编译HPL (hpl-2.0_FERMI_v08.tar) 过程简记

HPL: A Portable Implementation of the High-Performance Linpack Benchmark for Distributed-Memory Computers

安装HPL for GPU (hpl-2.0_FERMI_v08.tar) 之前,机器里要预装编译器,并行环境MPI、基本线性代数子方程(BLAS)或矢量图形信号处理器(VSIPL)两者之一。

我装的是BLAS,也装了CBLAS。不记得是不是必须,我还装了一个LAPACK(Linear Algebra PACKage,http://www.netlib.org/lapack/)。

1. BLAS

    比较简单,make即可

2. CLBAS

    make文件中有个BLLIB的路径指示为../../librefblas.a,修改为BLAS的blas.LINUX.a实际位置

3. LAPCK

    make文件中指定对BLAS的位置就行了。

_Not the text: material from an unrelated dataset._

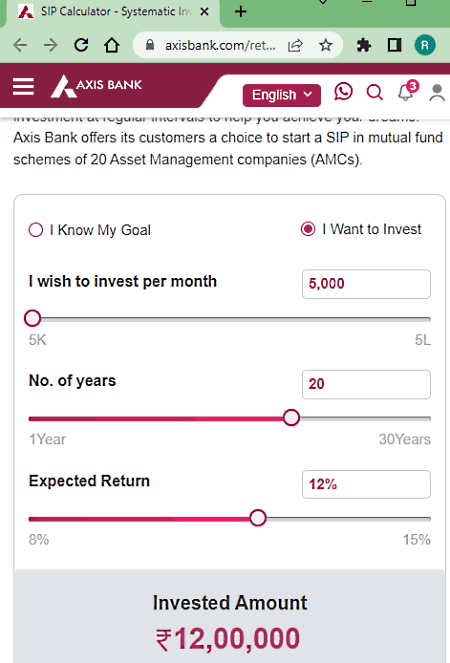Image resolution: width=450 pixels, height=663 pixels.
Task: Share this page from address bar
Action: click(x=295, y=45)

成功后大概有个下面的结果。

                        -->   LAPACK TESTING SUMMARY  <--
                Processing LAPACK Testing output found in the TESTING direcory
SUMMARY                 nb test run     numerical error         other error
================        ===========     =================       ================
REAL                    1064911         39      (0.004%)        0       (0.000%)
DOUBLE PRECISION        1052315         203     (0.019%)        0       (0.000%)
COMPLEX                 508588          2       (0.000%)        0       (0.000%)
COMPLEX16               530862          28      (0.005%)        0       (0.000%)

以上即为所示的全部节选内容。